### THE TASK
Reproduce the material below only from the line with "Select the 自定义 radio button" to the line with "Task: Expand the first certificate entry", both included, keeping each line exact and dropping the pictures.

### SUPPLIED RECORDS
Segment Open

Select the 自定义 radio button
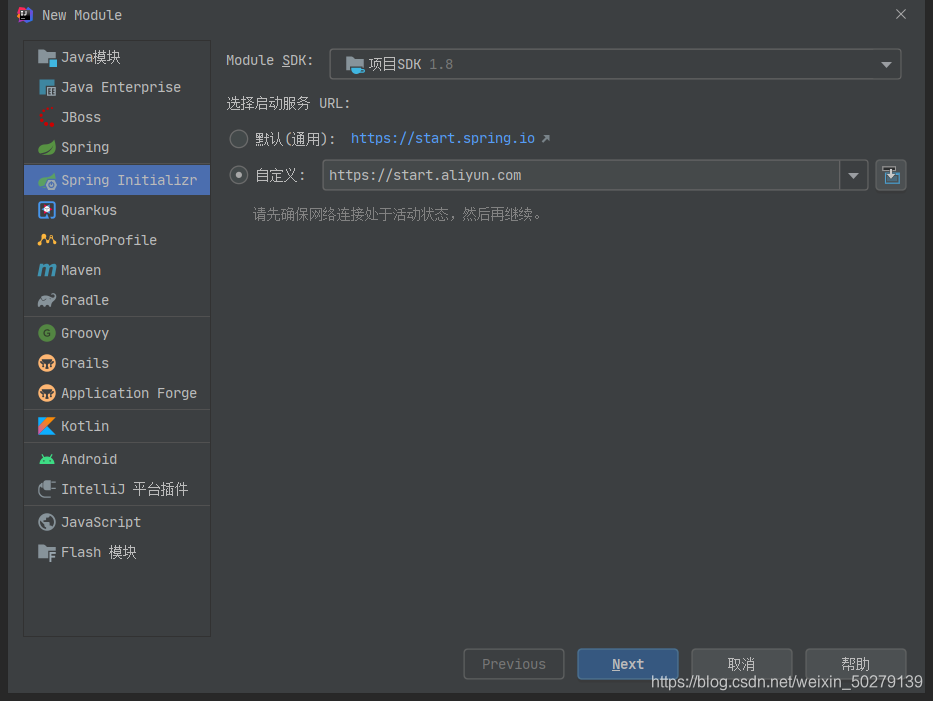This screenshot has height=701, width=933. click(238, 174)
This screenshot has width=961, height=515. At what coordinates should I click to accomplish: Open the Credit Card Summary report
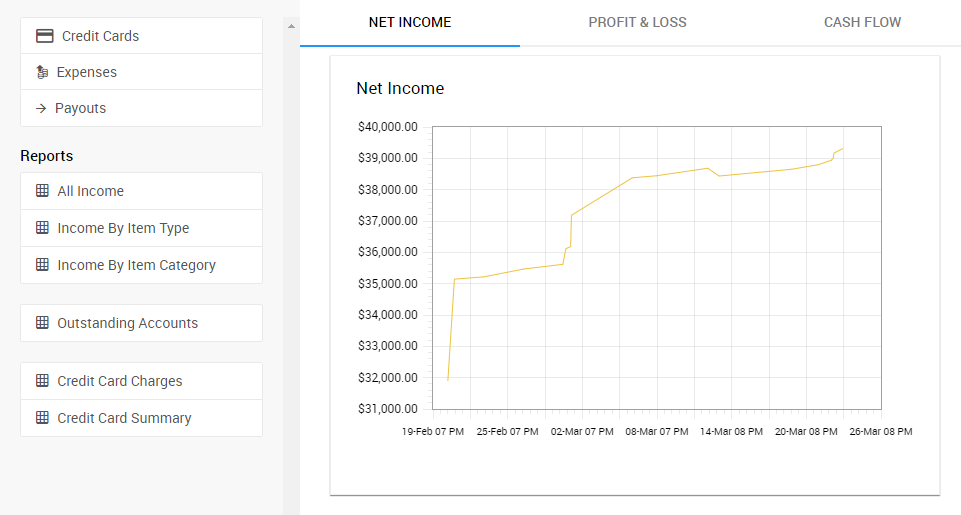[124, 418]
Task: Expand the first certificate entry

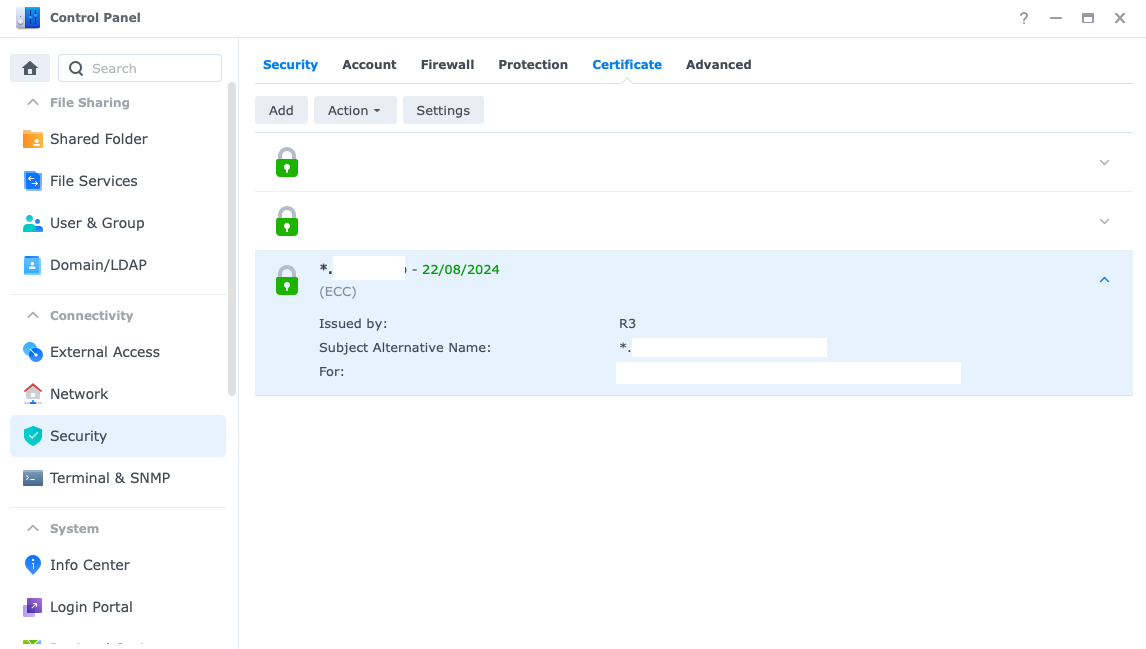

Segment Closed
Segment Open

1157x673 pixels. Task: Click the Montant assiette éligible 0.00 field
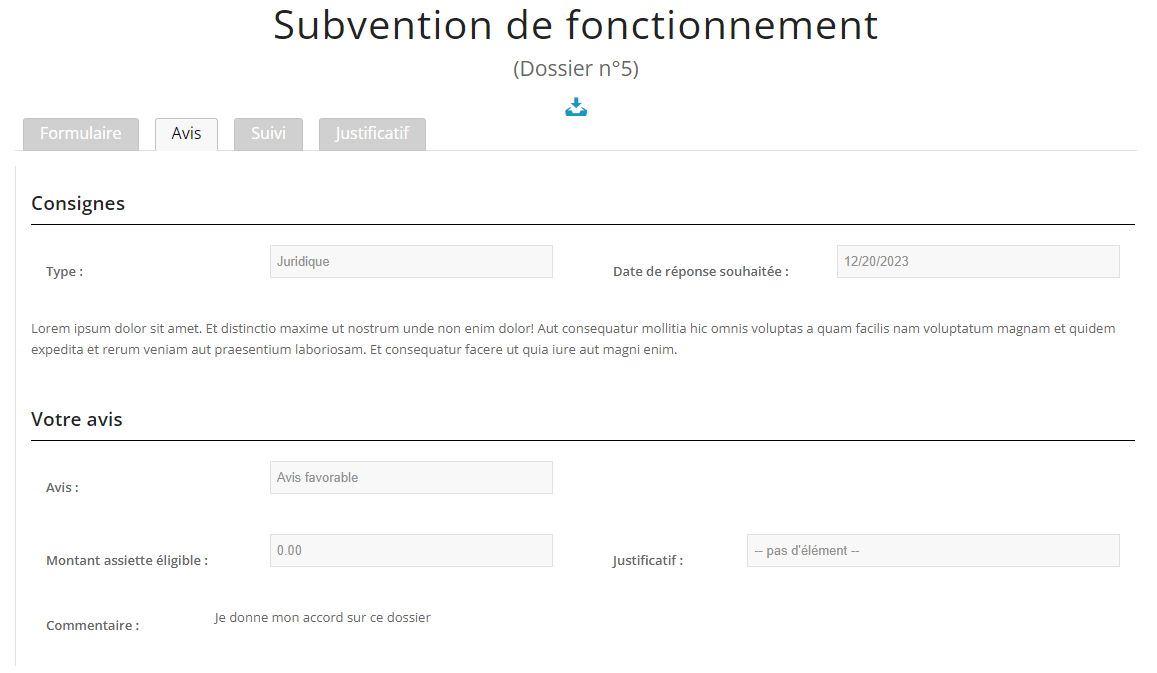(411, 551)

Segment Closed

### WRITTEN SOLUTION
Select the 自定义 radio button
This screenshot has height=701, width=933. click(238, 174)
This screenshot has width=961, height=515. At what coordinates should I click to accomplish: Open the Credit Card Summary report
[124, 418]
Task: Expand the first certificate entry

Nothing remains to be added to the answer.